--- Material for this task ---

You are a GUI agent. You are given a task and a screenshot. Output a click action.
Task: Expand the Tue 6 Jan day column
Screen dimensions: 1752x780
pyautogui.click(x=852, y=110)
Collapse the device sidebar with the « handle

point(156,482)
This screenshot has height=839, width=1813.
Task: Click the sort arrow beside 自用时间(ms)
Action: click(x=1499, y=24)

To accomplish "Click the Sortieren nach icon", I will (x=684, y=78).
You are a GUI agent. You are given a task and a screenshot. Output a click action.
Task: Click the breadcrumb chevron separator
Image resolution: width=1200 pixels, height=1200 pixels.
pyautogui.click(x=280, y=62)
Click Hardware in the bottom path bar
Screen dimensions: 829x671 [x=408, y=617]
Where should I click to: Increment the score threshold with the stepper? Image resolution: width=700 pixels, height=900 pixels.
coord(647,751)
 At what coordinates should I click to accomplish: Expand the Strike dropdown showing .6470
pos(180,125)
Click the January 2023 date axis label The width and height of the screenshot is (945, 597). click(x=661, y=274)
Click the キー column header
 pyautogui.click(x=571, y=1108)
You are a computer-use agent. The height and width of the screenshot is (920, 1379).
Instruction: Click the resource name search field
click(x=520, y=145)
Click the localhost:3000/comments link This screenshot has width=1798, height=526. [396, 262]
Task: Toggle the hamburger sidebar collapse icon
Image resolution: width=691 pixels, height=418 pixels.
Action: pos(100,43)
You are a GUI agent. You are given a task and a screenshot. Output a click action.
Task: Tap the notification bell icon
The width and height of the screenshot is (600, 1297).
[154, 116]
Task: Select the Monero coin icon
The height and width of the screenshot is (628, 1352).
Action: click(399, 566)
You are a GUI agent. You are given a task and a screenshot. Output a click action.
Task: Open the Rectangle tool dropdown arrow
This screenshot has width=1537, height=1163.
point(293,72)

---

● **Problem description**
Find each line in the listing that contains the string "Expand", matching case exactly, and copy those lines.

● **Response to the exercise**
Task: Expand the Tue 6 Jan day column
 At what coordinates should I click to accomplish: Expand the Strike dropdown showing .6470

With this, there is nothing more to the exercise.